▶ **The problem**
Go through the entries below and copy each line containing the word "computer".

▶ **Task data**
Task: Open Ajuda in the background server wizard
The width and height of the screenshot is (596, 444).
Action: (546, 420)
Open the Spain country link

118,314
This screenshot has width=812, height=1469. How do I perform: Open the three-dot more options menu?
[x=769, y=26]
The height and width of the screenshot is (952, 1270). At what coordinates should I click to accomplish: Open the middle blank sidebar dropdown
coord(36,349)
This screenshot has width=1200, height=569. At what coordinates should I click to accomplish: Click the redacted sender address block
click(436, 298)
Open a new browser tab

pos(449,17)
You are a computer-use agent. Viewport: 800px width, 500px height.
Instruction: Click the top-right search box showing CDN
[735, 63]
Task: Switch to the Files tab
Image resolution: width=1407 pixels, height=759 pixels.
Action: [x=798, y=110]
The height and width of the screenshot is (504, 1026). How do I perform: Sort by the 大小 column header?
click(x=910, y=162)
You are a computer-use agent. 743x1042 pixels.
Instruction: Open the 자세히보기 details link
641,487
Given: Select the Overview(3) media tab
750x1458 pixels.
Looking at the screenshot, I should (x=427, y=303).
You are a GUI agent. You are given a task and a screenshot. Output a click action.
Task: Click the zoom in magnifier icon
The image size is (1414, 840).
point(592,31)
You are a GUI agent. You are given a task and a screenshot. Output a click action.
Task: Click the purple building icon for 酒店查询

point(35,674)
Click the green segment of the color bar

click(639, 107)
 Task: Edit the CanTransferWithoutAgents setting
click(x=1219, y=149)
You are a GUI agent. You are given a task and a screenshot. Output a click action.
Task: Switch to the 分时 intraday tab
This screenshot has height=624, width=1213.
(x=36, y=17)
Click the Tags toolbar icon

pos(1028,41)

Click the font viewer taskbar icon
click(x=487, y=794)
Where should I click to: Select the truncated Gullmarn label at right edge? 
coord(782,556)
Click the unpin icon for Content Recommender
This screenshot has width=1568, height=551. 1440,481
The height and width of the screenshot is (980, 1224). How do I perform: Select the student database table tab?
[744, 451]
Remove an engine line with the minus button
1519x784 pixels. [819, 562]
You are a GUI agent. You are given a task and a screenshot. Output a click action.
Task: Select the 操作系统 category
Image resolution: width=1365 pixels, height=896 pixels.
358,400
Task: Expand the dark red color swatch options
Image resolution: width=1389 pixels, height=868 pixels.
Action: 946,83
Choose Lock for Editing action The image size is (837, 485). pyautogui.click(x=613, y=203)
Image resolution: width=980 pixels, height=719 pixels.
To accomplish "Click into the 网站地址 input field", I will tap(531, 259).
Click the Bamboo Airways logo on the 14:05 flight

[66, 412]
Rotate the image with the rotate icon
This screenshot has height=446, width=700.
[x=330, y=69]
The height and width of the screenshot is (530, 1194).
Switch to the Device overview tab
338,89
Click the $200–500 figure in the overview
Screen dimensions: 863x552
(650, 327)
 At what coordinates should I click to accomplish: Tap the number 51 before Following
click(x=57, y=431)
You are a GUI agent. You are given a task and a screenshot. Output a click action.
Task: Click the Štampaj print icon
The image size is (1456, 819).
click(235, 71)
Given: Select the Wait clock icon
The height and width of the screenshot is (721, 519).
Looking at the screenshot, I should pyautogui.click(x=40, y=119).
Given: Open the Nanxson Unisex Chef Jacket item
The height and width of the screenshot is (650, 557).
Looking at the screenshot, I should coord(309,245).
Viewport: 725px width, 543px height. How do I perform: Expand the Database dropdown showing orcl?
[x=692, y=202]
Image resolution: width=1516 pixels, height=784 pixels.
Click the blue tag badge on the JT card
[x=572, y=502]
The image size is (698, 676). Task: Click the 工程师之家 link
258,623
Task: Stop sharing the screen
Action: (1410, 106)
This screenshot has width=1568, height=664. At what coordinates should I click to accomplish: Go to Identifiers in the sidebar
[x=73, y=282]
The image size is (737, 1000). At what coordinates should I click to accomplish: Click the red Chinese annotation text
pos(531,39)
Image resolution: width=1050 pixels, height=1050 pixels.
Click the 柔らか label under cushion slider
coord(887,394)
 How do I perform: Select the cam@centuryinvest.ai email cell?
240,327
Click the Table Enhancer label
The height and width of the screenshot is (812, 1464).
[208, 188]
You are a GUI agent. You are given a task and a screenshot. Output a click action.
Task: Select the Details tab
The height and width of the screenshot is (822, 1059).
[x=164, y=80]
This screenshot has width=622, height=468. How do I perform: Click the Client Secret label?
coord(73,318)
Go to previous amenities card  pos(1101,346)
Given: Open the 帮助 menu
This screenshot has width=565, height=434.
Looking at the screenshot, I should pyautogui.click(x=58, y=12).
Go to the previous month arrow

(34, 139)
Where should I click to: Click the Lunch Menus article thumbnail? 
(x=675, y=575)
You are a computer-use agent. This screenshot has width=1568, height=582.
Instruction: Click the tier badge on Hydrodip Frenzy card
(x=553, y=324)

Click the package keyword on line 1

▶ **Task solution**
You are a computer-use agent. Viewport: 800px width, 500px height.
You are a computer-use agent. 743x1042 pixels.
You are a computer-use agent. This screenshot has width=1568, height=582.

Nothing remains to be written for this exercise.